El escritor y artista plástico Miguel Ángel Ortiz Albero (Zaragoza, 1968) publica “Deambulatorio”, un estimulante cuaderno de apuntes sobre el significado de caminar, centrado en los rincones del barrio de Torrero.
Juan Marqués
Miguel Ángel Ortiz Albero
Deambulatorio. Torrero, estación mental
Zaragoza, Pregunta, 2023
216 páginas. 15 euros
Una vez, cuando apenas había comenzado 2021, me di un largo paseo por el barrio de Torrero con el poeta y artista Miguel Ángel Ortiz Albero (Zaragoza, 1968). Caminando y charlando, fuimos Canal arriba, y él me hizo conocer lugares y hasta paisajes a los que, a pesar de haber crecido yo muy cerca, jamás había llegado.
No fuimos “a buen paso”, como Walser, sino con toda la tranquilidad del universo, y creo que disfrutamos mucho la invernal mañana de nuestra descascarillada ciudad, que andaba ya nerviosa, esperando a los Reyes Magos.
No somos amigos, apenas nos conocemos, pero creo que siempre nos hemos entendido bien. Yo he leído todos sus libros, él ninguno de los míos, y eso es algo que a los dos nos parece radicalmente adecuado y sinceramente perfecto, que contribuye mucho a la simpatía mutua y que refuerza el discreto e intermitente vínculo.
Cada dos o tres años yo le mando un mensaje por algún medio: “Miguel Ángel, ¿cómo vas?”, y él me dice: “Bien, bien, aquí andamos. Y tú, ¿cómo sigues?”: así pensamos estar las próximas tres o cuatro décadas. En eso del conformismo sí que somos hermanos: los dos aceptamos con muy buena cara cualquier cosa que venga. Suceda lo que suceda, nos quedaremos a un lado mirando a ver qué pasa con atención, con sonrisas y con curiosidad.
Me gustan mucho los libros de Ortiz Albero porque no se parecen en nada a los de nadie. Es algo que ocurrió desde los primeros, siempre de versos: no hay en este planeta ningún ser humano (ni siquiera, probablemente, él mismo) capaz de entender sus poemas, pero somos muchos quienes leyéndolos nos sentimos o incluso nos sabemos concernidos en ellos, interpelados de una manera muy vívida y profunda.
Después, a partir de 2010, comenzaron a llegar sus libros en prosa, y entonces sucedió que eran todavía más extraños, más inclasificables y personales: aquel que escribió sobre Apollinaire (Un día me esperaba a mí mismo, 2011), o las Variaciones sobre el naufragio. Acerca de lo imposible del concluir (2017)… No sé.

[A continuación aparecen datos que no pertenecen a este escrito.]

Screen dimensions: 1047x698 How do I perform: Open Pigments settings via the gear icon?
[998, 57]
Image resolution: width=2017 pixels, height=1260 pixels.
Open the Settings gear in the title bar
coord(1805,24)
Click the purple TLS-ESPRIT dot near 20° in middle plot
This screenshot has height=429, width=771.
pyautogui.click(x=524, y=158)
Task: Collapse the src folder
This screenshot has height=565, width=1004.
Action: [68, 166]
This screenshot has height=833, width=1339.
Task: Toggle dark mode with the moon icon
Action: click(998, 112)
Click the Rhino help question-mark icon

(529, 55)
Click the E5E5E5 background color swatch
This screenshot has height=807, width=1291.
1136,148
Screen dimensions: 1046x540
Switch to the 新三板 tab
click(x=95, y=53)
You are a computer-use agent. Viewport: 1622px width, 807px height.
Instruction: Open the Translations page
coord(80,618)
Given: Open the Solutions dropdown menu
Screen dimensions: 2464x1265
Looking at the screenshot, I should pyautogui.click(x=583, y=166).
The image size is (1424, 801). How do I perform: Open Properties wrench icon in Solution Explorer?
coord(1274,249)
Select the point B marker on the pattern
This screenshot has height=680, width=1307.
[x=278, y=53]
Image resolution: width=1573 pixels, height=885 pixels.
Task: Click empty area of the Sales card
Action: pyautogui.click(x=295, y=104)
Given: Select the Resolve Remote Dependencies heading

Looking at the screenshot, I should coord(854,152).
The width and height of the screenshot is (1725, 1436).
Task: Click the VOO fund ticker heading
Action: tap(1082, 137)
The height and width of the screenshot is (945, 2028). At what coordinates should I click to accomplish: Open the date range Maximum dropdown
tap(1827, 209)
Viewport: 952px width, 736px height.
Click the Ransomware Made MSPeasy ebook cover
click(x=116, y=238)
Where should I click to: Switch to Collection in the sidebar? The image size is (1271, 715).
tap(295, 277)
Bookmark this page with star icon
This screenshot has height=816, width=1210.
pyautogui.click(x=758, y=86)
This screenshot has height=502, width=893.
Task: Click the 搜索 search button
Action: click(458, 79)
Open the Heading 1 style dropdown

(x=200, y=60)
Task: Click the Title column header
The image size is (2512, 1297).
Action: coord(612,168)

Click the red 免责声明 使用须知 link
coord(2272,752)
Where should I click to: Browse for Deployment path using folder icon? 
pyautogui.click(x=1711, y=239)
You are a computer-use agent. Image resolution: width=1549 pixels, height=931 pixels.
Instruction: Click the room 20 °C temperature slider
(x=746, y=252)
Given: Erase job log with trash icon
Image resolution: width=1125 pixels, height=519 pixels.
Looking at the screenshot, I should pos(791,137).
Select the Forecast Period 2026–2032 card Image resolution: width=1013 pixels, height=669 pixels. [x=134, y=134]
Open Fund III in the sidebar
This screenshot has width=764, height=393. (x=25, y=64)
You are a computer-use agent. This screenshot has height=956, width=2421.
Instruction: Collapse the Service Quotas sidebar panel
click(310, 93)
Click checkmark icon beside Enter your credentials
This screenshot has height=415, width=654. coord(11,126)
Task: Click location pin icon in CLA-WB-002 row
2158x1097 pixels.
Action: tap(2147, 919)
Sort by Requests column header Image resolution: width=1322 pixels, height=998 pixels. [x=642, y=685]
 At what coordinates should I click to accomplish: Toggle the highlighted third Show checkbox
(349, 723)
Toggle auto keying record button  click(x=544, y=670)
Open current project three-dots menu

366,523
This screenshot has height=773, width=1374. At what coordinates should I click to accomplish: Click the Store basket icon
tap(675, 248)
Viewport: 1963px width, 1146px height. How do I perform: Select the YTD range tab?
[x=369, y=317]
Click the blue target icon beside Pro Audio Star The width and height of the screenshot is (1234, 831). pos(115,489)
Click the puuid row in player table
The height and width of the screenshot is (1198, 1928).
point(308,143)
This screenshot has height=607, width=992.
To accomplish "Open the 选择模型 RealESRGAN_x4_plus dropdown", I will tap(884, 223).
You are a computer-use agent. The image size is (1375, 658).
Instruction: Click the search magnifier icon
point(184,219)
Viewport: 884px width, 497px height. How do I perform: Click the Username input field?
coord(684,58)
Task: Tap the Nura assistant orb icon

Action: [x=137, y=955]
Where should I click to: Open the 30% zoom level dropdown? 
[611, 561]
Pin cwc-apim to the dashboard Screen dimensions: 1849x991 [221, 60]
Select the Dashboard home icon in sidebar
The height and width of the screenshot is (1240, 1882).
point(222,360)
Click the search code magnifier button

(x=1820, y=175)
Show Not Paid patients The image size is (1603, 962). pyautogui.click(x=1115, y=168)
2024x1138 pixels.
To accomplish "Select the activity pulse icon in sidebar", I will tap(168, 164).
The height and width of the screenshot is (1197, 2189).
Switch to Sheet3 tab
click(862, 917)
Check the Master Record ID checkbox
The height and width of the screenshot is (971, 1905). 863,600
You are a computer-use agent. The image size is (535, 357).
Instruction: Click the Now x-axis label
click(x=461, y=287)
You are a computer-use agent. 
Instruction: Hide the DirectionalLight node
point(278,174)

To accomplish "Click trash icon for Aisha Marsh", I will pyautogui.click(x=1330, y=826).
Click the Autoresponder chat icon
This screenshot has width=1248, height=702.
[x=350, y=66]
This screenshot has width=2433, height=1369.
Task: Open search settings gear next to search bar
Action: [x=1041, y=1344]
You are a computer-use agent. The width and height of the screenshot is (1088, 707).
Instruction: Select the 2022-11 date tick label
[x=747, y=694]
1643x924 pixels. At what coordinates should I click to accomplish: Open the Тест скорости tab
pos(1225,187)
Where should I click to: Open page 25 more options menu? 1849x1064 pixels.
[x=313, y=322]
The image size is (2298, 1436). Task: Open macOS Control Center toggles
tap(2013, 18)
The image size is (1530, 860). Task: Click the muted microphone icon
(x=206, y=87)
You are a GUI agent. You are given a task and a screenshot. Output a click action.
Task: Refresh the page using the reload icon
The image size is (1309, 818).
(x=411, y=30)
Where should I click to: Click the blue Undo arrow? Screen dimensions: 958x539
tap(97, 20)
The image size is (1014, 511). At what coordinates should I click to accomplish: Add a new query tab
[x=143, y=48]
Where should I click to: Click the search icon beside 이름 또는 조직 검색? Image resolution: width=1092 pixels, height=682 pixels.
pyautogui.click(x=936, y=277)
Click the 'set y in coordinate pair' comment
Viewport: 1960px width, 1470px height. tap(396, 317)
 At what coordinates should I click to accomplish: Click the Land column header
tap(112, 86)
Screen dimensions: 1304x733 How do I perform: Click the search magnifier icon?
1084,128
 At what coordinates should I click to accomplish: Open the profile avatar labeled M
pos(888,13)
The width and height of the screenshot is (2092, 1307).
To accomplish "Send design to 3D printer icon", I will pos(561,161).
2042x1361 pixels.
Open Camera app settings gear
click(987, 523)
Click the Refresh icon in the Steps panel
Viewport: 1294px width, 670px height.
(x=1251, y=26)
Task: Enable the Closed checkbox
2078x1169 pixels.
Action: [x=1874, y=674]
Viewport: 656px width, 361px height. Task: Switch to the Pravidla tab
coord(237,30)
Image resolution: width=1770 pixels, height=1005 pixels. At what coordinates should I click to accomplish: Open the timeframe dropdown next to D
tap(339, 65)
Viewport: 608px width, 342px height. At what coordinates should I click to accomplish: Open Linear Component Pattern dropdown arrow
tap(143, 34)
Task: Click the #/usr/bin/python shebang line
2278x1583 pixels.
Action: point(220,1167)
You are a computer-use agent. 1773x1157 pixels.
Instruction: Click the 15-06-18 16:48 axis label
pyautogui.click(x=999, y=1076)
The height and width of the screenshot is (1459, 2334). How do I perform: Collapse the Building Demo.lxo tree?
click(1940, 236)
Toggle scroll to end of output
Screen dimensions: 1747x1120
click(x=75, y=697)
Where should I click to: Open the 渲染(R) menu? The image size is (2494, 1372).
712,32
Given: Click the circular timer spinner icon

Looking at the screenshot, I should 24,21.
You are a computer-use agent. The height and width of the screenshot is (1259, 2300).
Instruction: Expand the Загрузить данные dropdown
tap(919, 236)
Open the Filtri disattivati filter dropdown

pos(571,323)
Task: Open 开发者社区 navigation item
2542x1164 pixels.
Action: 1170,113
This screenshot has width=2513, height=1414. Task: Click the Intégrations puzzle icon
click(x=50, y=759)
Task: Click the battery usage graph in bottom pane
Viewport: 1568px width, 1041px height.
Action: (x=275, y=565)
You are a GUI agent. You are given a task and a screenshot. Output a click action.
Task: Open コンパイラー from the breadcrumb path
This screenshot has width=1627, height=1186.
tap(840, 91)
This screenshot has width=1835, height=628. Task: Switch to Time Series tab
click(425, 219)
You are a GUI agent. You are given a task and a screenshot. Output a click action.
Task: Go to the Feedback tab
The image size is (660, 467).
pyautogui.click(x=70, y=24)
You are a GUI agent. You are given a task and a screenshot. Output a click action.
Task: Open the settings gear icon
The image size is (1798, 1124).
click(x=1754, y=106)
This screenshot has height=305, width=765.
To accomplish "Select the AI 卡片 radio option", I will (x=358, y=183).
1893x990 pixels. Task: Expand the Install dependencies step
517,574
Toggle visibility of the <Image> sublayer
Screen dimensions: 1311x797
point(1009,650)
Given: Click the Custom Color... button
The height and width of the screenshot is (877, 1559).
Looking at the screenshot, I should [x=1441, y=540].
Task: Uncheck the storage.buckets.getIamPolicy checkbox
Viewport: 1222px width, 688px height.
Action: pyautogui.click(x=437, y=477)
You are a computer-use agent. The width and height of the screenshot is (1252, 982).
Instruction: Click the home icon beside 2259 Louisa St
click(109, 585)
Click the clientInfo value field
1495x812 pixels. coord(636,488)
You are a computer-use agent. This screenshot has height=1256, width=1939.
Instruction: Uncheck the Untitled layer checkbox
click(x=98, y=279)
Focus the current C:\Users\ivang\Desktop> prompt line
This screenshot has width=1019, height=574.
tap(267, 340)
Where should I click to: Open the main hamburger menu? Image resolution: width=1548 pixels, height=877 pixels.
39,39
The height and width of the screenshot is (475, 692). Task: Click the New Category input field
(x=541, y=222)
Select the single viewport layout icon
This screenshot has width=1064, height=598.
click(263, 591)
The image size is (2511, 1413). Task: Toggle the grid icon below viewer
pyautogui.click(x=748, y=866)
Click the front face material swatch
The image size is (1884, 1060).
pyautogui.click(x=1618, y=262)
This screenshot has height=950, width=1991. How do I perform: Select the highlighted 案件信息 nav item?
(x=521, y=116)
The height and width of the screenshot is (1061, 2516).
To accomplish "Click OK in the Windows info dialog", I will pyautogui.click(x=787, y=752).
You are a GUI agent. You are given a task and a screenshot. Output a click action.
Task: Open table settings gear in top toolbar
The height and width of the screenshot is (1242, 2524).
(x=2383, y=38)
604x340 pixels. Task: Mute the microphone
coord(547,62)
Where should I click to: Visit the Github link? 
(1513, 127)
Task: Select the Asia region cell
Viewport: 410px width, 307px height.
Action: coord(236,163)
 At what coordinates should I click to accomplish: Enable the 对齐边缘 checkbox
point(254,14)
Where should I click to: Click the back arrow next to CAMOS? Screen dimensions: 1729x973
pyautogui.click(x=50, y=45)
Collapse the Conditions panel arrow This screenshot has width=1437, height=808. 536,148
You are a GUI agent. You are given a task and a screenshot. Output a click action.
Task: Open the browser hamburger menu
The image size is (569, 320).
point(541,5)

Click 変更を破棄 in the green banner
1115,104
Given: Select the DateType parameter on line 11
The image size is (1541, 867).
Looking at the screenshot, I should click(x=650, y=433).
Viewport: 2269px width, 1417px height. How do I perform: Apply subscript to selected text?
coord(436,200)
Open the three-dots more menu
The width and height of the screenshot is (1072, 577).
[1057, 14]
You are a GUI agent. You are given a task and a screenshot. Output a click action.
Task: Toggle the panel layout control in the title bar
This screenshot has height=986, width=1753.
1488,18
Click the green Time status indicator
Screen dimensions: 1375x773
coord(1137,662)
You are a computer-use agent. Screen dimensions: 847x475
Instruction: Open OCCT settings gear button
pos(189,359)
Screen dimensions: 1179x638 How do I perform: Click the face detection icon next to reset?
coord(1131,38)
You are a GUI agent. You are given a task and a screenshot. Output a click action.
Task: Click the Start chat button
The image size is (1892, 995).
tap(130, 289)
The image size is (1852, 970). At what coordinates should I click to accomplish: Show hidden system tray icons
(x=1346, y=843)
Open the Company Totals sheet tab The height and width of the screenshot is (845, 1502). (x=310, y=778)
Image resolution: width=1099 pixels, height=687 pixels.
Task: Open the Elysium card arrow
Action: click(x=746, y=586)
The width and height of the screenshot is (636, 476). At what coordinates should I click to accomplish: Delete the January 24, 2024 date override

Hablen sobre baile (La danza de la muerte, 2015), sobre Peter Handke (Un andar sosegado, 2020) o sobre su propia forma de escribir (Reconstrucción, 2015), había y hay en todos ellos algo que es a la vez muy complejo y muy elemental, un equilibrio difícil de lograr pero que a él, al parecer, le sale de un modo envidiablemente natural.
Ahora Ortiz Albero, felizmente, ha publicado un libro sobre esa costumbre que, a diario, le empuja a lanzarse a la calle y comenzar a caminar, sin prisa, indolente pero atento, gozosamente errático. Y sus páginas, que en este libro tienen mucho de poemas en prosa, son también divagantes, improvisadas, y están, digamos, a lo que salta.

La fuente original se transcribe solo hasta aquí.